• TASK GOAL: Below are the records. Retype, exactly, the lines from the first through the line with "Given: Click the", and leave out the pictures.

• GIVEN INFORMATION:
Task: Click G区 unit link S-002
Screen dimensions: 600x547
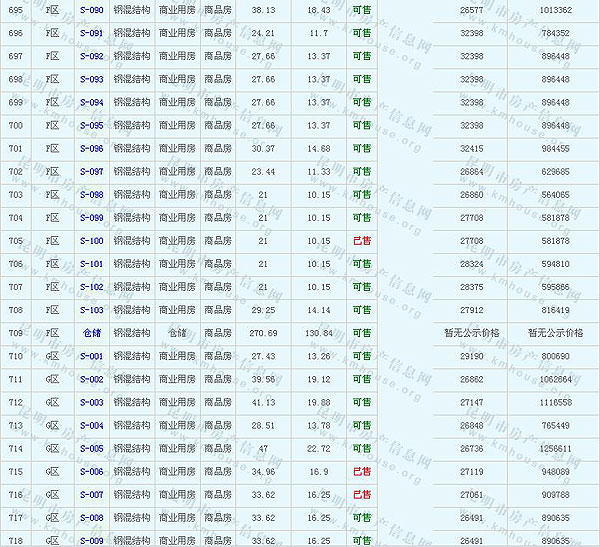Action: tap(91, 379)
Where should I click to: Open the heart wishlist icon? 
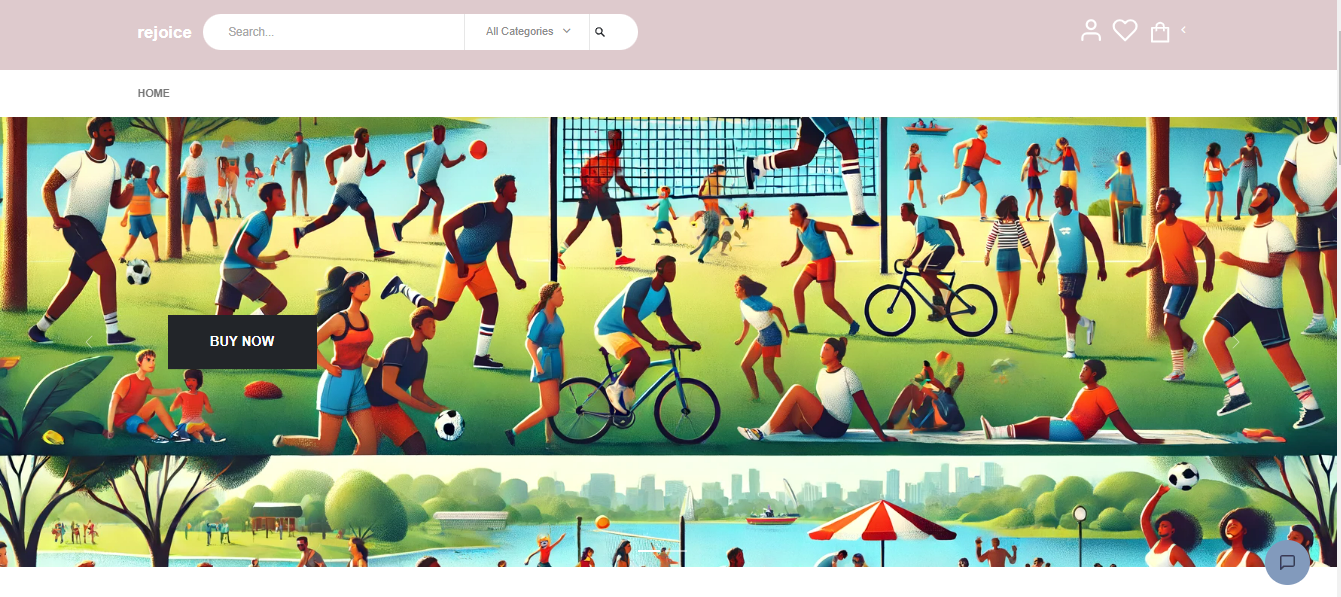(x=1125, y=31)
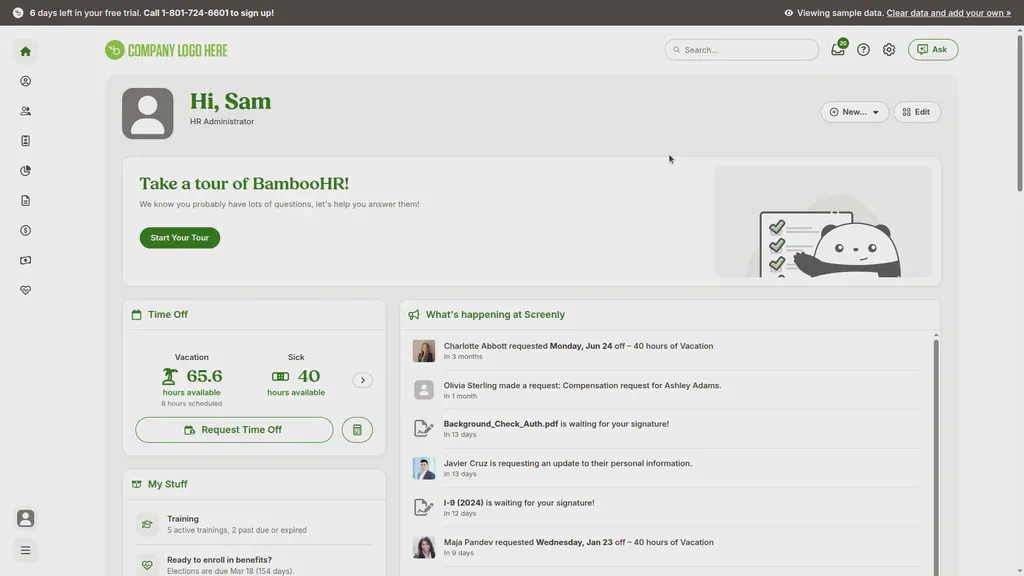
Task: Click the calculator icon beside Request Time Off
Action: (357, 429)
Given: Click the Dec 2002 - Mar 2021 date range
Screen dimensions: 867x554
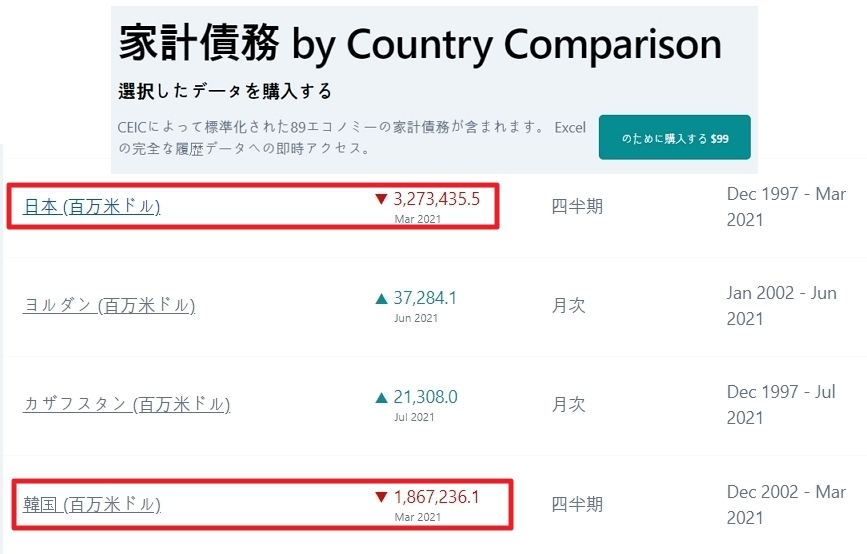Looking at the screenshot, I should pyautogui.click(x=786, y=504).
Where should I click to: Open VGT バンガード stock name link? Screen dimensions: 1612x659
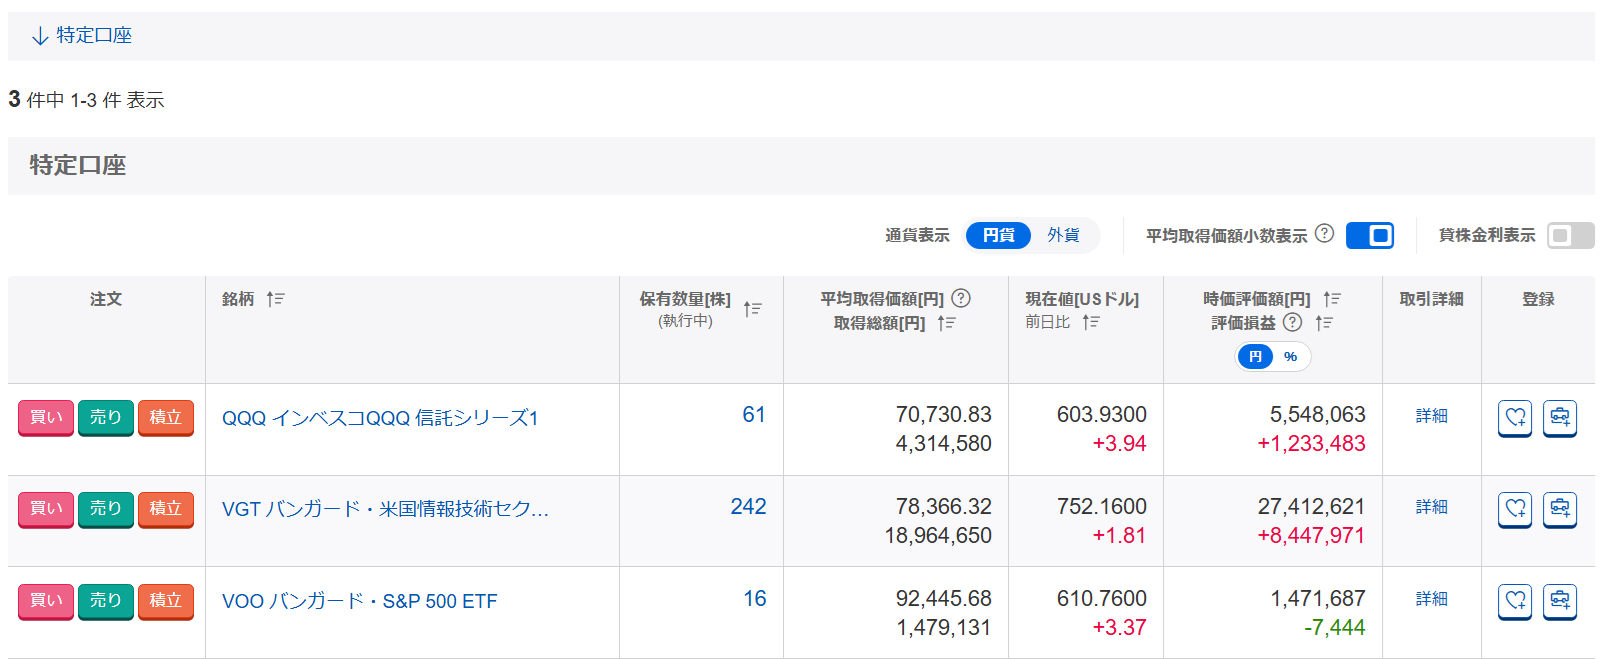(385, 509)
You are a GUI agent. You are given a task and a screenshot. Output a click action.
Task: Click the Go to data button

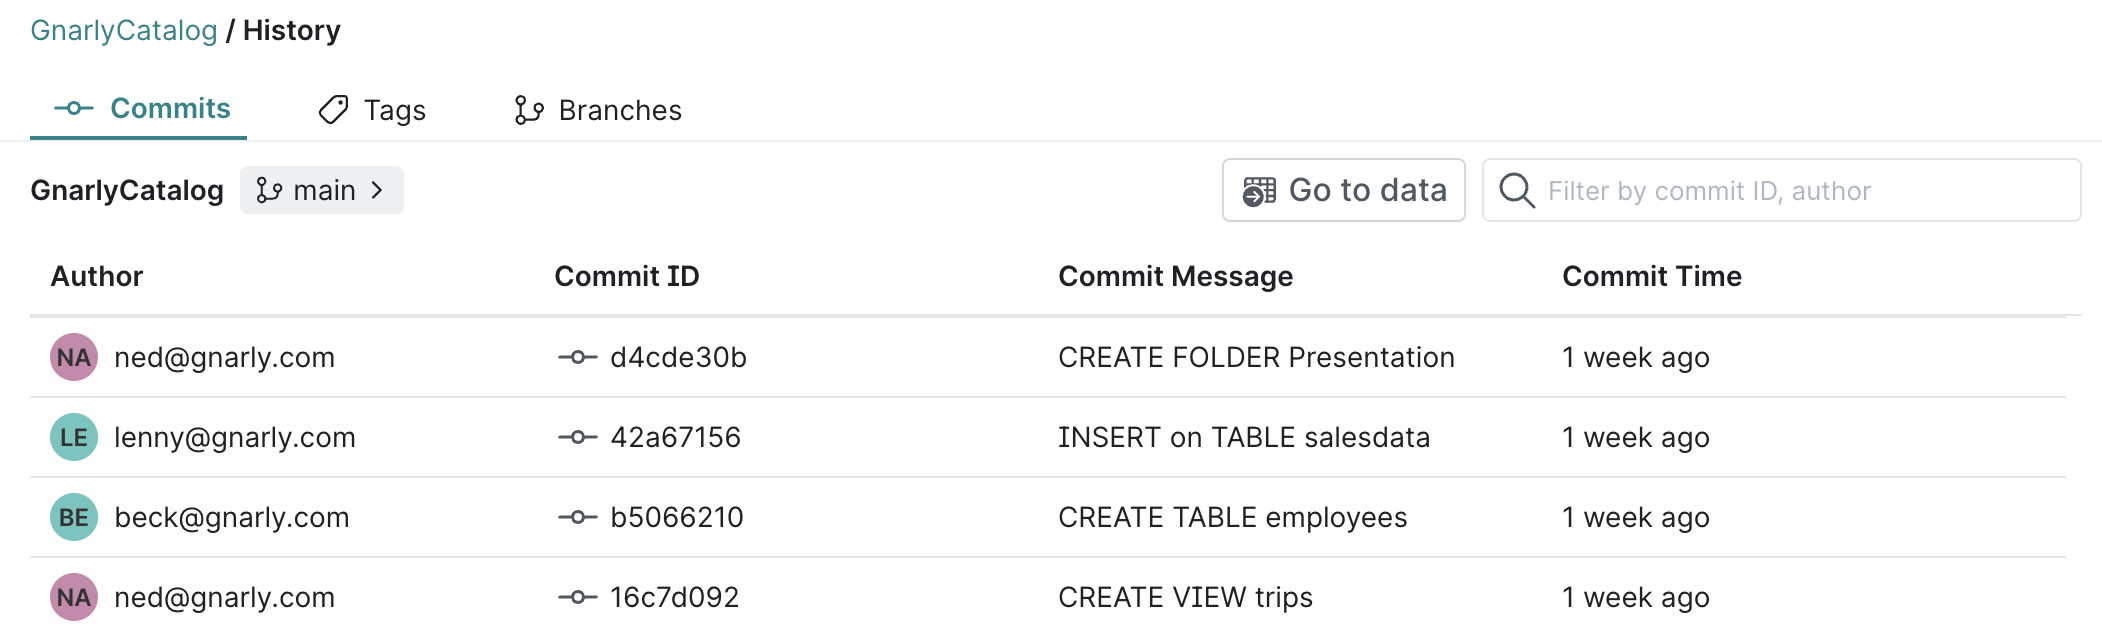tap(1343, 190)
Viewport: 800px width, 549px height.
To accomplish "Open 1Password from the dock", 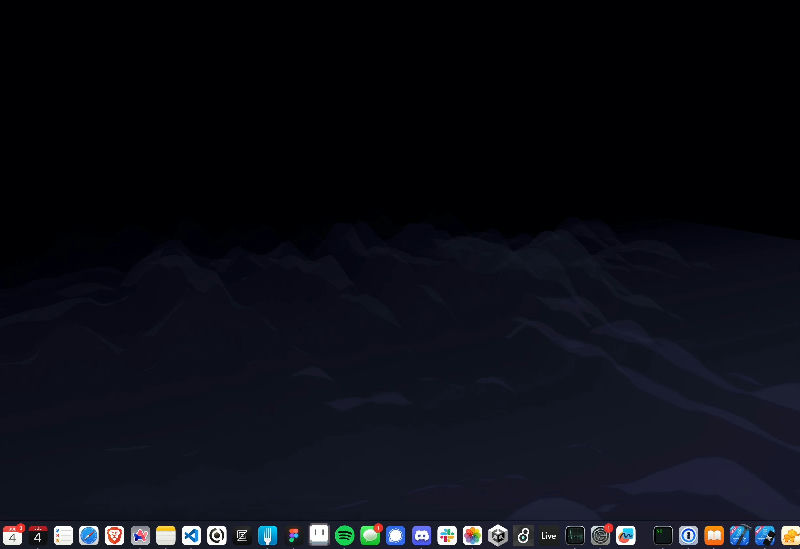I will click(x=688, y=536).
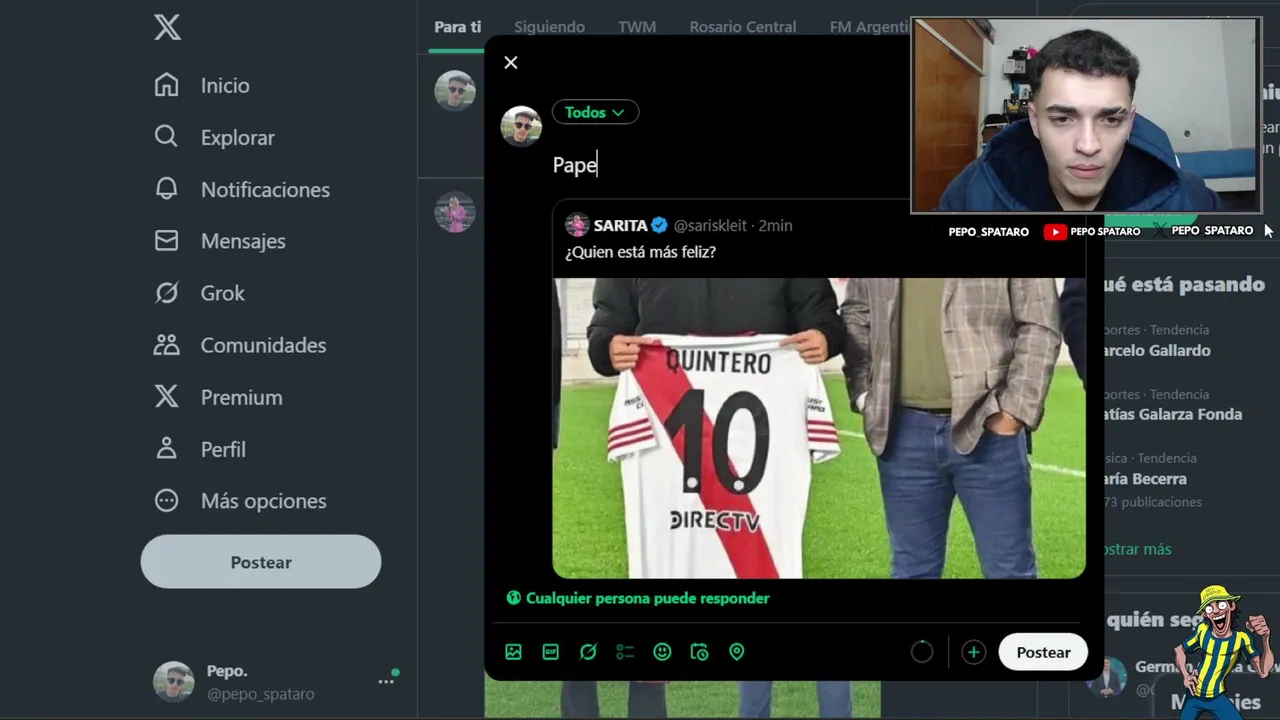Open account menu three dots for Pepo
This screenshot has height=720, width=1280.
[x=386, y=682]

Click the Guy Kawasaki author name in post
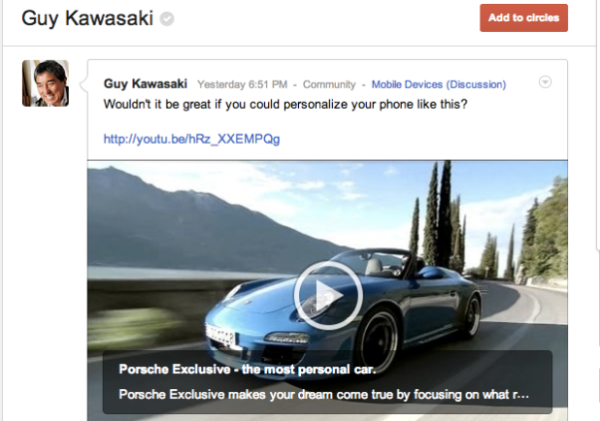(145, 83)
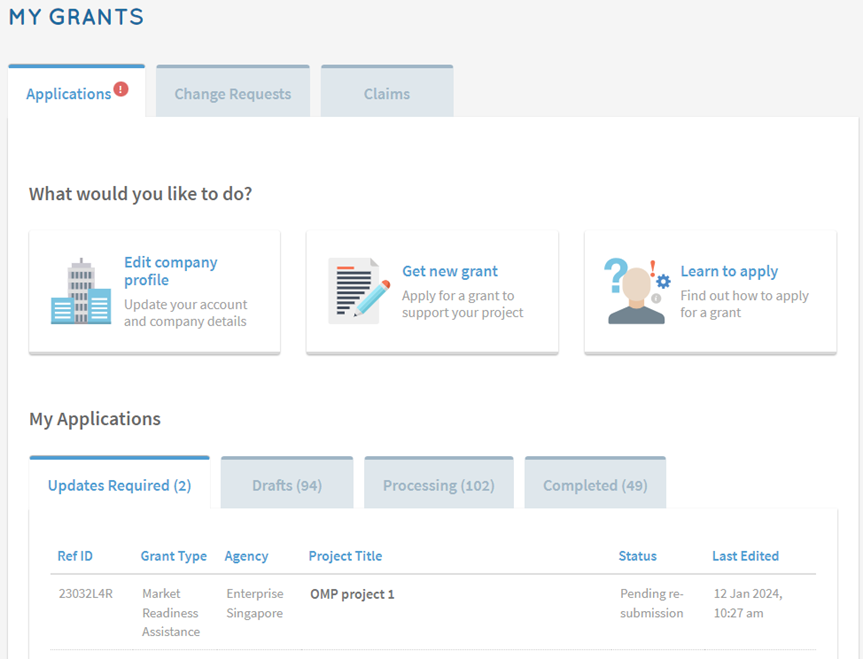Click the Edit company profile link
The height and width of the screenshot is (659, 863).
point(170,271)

• TASK OUTPUT:
Task: Click G区 unit link S-002
Screen dimensions: 600x547
Action: tap(91, 379)
Where should I click to: Open the heart wishlist icon? 
(x=1125, y=31)
Task: Click the calculator icon beside Request Time Off
Action: (357, 429)
Given: Click the Dec 2002 - Mar 2021 date range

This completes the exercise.